Their work studied themes of automatic layout, programmatic generation of design alternatives, kinetic information display, and a range of other themes. Such work highlights the fact that the idea of a mixture of disciplines as in Computational Information Design is not a new idea, so much as a natural evolution of where the fields are headed.
Typical of this work was the Financial Viewpoints project by Lisa Strausfeld [Strausfeld, 1995]. The project examined mutual fund data, juxtaposing several spreadsheets together in three dimensional space. The planes were essentially those of a standard two dimensional spreadsheet, intersecting one another where they linked, for comparison and analysis. The project was both a step forward in information graphics, particularly as employed on the computer, but also touched on aspects of interaction and visual refinement in a thorough way. It is an example of what could be considered Computational Information Design, where the many stages of the process are linked together tightly.
One missing factor, however, was the fact that the tools to create this work were expensive graphics workstations and complex programming languages and support libraries. An opening for such work in current day practice is that such a project can now be built on an inexpensive PC, and work is being done (such as the Processing system described in chapter six), to bring the necessary programming skills to a wider audience. By widening the field, the focus can switch from the vlw-era questions regarding what does the computer mean for graphic design, to a critical discourse about what type of work is interesting and relevant in the context of the computational media. Three dimensional spreadsheet systems have not yet taken hold as a standard means of understanding multiple layers of data as implemented in Financial Viewpoints, perhaps because while an interesting concept, it diverged too far from standard modes of understanding data employed by the target audience. Where at the time the interesting aspect of the project was the implementation (previously no such thing existed), rather than the practicality of use, more contemporary discourse can instead push forward based on such lessons because the implementation is far less of an issue.
Another notable product of the Visible Language Workshop is the work of Suguru Ishizaki, whose Ph.D. thesis [Ishizaki, 1995, later published as Ishizaki, 2003] described a process of design for dynamic media that used the metaphor of improvisational performance. Ishizaki describes the need for such a model because a designer cannot address every single design task in an era of always-on internet connections and ever-changing information.
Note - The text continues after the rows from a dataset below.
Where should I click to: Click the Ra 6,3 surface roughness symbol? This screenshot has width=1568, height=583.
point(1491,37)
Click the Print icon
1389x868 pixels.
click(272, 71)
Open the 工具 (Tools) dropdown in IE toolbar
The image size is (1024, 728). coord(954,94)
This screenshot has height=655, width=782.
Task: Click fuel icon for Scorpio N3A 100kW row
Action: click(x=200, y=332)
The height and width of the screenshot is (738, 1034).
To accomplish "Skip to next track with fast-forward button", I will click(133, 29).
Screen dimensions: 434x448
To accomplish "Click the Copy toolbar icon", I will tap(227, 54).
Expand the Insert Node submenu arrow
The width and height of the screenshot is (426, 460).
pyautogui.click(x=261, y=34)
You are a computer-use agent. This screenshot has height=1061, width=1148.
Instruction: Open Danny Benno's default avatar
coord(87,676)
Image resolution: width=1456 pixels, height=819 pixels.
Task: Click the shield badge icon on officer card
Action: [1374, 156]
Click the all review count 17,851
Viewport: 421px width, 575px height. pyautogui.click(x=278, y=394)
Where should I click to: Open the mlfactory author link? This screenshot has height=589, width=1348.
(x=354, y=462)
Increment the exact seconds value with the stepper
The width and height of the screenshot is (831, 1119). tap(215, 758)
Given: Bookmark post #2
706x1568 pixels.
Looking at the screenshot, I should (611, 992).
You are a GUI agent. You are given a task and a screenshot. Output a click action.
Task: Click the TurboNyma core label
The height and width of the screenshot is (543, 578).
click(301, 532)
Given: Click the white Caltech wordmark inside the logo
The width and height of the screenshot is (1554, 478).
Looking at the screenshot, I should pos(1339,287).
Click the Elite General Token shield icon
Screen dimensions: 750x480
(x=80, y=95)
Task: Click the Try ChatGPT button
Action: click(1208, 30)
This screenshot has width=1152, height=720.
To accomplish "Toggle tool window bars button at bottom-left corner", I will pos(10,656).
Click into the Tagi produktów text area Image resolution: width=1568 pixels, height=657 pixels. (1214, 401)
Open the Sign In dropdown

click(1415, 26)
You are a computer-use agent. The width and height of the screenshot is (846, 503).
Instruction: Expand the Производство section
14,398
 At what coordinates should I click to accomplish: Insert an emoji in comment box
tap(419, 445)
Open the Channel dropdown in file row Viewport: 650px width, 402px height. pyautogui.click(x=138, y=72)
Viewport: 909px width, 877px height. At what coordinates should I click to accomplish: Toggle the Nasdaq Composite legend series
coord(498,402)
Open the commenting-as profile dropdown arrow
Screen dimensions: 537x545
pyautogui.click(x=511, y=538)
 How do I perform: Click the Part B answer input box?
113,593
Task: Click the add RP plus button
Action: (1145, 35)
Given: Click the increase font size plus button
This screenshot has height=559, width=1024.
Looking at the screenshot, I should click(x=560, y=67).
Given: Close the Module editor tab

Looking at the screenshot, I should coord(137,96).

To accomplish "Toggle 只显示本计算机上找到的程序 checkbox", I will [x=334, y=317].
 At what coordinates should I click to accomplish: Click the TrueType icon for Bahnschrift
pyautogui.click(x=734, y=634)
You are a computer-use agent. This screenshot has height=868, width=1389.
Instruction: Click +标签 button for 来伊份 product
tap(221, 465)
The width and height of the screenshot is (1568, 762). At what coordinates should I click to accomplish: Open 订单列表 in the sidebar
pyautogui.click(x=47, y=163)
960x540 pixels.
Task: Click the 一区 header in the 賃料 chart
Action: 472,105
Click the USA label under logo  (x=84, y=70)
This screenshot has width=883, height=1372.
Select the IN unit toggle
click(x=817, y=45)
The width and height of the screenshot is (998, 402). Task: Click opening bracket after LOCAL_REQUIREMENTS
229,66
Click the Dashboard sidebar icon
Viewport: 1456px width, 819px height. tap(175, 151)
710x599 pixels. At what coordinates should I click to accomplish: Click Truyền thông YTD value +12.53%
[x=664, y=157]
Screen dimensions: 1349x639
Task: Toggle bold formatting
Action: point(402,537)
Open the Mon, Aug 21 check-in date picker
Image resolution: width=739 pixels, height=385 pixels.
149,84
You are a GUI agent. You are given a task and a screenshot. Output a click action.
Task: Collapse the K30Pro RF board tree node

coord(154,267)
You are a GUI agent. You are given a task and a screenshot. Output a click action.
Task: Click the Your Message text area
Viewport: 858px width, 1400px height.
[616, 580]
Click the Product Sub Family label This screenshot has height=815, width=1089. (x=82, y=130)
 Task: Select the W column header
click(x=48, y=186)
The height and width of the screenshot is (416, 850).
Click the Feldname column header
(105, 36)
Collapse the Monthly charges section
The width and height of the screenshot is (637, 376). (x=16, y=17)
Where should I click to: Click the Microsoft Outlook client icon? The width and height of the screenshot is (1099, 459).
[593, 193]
The thesis describes the computational designer as more of a choreographer, whose task is to order and move the elements of a continually changing space. He addressed the process because:
…in digital media, designers often find it impossible to design a solution to a particular problem. Instead, they must design a way of designing, or a process, in the form of a computer program that can generate design solutions at run time.
ishizaki, 2003
But such solutions are fraught with problems, because of a tendency for a breakdown between artifacts generated by machines versus humans: “automatic is a bad word for design, implying average quality products.” To clarify, he notes that the computer is acting “on behalf of,” not “instead of” the designer. He balances the automation of the computer against the reasoned hand of the designer to build systems that, rather than replacing designers, augment the abilities of the designer or open possibilities where there were none before. This distinction is important, because it provides more a realistic attribution to the abilities of machines (primarily to reduce repetitive tasks) versus those of human beings (ability to reason and make complex decisions). Without a major breakthrough in artificial intelligence, this distinction will hold for many years to come.